INSTRUCTIONS TO FOLLOW: Pull each line containing "word" out of the data and copy it.

───── SOURCE INFORMATION ─────

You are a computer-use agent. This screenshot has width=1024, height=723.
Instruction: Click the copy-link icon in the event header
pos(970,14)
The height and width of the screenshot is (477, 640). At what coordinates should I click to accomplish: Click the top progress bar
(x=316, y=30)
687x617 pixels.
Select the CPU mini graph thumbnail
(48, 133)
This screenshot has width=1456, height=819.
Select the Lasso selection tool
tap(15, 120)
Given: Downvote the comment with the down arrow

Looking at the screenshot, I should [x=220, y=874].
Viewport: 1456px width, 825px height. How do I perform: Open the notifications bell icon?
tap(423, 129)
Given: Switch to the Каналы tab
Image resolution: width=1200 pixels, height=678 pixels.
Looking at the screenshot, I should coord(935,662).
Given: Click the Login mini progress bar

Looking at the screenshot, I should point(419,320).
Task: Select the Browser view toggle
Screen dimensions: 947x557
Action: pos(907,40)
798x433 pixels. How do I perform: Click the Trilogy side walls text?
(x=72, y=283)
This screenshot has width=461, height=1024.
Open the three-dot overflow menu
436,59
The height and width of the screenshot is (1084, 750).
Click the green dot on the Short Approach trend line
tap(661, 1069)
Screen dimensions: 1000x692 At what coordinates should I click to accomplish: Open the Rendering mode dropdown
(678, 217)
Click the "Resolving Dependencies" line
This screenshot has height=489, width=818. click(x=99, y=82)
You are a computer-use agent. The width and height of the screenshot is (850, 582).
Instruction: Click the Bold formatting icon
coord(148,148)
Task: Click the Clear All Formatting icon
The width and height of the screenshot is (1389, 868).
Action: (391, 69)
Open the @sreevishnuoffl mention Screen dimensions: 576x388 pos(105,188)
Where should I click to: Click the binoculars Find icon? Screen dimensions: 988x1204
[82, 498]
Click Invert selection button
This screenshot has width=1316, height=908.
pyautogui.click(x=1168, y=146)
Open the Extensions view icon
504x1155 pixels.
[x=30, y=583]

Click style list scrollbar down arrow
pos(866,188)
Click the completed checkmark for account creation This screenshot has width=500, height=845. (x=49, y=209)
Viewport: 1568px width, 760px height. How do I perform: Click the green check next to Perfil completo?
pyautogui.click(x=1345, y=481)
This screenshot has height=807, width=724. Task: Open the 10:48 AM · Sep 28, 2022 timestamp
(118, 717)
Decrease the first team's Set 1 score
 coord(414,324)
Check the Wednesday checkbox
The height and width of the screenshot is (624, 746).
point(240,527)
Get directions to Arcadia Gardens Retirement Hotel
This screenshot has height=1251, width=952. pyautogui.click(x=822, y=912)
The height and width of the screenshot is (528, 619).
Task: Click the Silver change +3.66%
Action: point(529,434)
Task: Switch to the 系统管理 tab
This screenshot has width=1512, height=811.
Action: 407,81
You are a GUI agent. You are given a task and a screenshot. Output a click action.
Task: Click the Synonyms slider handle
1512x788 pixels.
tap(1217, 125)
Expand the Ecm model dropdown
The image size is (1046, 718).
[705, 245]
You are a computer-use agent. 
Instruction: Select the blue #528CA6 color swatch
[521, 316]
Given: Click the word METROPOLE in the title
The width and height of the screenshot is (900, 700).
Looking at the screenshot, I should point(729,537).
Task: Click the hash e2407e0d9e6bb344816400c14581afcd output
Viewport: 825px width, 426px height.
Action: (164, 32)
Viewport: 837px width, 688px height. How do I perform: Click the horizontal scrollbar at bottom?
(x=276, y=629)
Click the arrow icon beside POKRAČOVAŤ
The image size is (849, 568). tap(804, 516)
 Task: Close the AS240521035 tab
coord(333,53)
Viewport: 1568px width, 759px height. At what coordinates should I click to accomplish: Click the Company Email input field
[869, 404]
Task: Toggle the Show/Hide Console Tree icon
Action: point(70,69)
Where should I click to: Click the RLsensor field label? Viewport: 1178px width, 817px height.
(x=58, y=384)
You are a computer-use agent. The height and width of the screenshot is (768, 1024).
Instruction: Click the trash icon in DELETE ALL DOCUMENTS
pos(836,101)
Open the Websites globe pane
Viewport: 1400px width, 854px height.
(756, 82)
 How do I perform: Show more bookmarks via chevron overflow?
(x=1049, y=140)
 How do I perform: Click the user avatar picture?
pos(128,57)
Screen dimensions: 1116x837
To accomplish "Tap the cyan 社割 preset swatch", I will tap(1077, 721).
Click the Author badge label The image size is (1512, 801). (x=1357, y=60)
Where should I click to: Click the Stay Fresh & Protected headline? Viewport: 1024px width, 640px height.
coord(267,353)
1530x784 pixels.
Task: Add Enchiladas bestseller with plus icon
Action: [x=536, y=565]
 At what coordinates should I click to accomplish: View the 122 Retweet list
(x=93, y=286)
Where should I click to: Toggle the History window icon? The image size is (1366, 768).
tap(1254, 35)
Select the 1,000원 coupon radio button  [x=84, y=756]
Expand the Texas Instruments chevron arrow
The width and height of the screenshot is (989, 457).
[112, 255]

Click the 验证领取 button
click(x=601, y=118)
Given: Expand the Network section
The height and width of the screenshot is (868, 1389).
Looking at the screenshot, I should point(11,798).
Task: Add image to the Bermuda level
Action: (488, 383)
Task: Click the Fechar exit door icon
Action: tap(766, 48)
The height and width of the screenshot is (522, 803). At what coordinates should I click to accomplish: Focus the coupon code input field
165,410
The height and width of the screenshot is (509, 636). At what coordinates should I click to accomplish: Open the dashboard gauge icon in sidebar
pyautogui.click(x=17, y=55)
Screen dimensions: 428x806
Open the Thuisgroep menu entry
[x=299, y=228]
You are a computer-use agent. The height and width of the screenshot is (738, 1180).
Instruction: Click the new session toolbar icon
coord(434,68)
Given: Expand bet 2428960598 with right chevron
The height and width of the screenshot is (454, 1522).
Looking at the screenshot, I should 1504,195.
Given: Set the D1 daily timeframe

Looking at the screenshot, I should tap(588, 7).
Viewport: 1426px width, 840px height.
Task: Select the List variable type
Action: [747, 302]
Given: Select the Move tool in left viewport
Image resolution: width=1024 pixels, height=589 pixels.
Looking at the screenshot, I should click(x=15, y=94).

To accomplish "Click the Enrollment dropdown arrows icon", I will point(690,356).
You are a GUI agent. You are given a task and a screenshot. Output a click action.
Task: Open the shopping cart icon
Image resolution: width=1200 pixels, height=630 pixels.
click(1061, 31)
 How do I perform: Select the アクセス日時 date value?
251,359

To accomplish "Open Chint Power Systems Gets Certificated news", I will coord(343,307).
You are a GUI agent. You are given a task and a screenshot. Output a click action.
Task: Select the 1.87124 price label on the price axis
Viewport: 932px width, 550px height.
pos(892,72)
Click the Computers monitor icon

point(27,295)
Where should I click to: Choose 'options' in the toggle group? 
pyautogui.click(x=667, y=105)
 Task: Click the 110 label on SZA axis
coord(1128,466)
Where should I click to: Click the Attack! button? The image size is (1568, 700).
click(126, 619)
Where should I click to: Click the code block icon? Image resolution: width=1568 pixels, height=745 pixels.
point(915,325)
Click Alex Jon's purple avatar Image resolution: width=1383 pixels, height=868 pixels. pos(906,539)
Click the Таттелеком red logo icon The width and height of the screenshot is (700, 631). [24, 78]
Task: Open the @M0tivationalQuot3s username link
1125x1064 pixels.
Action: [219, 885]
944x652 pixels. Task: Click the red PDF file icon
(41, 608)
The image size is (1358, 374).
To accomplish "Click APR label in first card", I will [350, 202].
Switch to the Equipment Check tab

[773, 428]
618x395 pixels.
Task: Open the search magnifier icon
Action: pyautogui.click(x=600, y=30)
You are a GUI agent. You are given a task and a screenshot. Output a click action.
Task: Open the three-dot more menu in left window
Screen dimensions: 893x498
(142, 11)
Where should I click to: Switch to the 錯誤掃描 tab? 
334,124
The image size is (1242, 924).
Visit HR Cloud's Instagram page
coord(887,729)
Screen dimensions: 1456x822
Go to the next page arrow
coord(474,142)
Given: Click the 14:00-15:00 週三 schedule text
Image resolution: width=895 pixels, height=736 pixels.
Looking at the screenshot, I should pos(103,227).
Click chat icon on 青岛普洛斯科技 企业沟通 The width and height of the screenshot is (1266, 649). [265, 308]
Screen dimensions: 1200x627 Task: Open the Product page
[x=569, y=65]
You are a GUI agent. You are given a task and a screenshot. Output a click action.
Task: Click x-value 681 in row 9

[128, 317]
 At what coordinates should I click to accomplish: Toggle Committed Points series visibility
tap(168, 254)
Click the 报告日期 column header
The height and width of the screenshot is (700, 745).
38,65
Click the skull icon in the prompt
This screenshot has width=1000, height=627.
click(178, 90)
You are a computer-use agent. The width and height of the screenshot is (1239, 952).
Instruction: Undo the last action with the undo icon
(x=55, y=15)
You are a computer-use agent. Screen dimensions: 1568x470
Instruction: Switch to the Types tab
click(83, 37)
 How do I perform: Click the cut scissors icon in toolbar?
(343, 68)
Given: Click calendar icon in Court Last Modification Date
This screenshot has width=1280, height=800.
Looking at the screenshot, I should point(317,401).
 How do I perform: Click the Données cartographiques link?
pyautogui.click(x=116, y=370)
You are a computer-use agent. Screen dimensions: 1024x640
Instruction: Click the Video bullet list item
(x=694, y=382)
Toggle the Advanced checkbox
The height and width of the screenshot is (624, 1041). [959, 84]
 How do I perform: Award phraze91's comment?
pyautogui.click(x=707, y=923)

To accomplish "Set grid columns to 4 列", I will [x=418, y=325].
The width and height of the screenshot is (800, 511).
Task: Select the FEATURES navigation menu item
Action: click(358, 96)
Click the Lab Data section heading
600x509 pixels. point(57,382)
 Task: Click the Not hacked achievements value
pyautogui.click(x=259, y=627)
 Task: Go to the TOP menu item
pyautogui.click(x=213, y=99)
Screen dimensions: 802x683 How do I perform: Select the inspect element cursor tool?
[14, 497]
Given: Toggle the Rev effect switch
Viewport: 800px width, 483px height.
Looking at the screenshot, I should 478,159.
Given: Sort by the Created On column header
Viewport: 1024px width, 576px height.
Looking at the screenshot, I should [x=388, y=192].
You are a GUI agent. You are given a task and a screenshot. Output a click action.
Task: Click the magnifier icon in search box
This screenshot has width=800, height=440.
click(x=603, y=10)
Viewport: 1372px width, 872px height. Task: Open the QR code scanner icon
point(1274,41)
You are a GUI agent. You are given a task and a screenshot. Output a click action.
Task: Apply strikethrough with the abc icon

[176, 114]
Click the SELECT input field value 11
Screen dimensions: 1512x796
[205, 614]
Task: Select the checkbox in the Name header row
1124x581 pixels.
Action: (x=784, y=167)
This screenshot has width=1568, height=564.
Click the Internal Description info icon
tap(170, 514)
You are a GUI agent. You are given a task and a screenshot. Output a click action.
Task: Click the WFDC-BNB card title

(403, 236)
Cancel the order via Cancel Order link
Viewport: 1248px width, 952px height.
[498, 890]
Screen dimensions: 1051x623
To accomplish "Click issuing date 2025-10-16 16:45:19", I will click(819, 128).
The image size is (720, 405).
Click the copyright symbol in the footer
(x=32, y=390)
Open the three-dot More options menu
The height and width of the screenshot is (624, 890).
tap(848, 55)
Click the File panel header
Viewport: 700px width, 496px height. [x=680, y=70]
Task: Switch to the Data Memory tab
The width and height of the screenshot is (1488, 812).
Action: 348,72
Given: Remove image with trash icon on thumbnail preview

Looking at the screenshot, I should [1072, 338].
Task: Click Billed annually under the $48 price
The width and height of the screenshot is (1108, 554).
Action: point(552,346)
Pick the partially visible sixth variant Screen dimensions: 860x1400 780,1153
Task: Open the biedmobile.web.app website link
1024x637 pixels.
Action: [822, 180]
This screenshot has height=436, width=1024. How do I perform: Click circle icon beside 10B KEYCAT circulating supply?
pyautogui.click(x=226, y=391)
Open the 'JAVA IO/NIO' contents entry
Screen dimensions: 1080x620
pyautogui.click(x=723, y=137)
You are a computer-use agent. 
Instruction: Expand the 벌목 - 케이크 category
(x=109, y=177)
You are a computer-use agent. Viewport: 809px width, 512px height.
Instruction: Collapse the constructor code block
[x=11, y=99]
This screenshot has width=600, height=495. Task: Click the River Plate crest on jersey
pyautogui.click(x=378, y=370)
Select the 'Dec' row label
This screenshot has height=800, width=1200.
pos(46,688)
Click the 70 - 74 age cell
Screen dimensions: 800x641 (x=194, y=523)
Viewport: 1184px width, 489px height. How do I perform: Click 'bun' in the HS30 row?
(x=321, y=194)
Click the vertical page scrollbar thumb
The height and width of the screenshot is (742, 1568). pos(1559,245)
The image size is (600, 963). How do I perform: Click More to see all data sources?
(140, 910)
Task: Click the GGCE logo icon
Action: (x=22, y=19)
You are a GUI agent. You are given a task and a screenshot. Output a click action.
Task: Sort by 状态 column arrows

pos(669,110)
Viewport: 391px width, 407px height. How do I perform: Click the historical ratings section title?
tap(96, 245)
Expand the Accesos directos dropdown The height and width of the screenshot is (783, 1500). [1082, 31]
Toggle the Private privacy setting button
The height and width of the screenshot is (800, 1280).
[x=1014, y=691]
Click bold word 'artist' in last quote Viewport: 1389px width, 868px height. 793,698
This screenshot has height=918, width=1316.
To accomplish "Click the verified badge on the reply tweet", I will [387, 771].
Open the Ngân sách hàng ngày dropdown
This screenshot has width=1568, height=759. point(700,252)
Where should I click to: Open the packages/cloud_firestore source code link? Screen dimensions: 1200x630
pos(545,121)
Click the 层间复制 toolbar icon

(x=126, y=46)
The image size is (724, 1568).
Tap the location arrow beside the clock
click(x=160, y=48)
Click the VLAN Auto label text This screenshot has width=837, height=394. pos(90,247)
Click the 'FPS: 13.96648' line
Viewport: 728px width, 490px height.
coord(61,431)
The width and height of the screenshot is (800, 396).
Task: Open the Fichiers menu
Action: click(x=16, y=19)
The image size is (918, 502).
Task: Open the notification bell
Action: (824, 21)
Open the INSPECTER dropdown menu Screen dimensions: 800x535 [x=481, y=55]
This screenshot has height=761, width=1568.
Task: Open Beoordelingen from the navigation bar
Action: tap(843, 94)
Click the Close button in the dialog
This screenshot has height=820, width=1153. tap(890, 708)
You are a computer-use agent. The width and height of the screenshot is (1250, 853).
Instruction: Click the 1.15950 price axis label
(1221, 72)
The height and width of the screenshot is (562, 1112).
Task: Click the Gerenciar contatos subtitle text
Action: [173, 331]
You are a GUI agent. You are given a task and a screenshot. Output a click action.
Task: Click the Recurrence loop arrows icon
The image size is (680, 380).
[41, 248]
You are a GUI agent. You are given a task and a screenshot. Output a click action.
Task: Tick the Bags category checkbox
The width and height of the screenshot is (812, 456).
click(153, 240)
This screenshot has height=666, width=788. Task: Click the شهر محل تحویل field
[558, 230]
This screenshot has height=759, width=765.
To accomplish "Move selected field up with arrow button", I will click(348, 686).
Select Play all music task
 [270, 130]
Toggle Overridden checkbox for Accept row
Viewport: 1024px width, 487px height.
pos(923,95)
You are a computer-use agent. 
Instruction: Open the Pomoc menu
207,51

─────

OUTPUT BELOW:
Given: Click the word METROPOLE in the title
Click bold word 'artist' in last quote Viewport: 1389px width, 868px height. 793,698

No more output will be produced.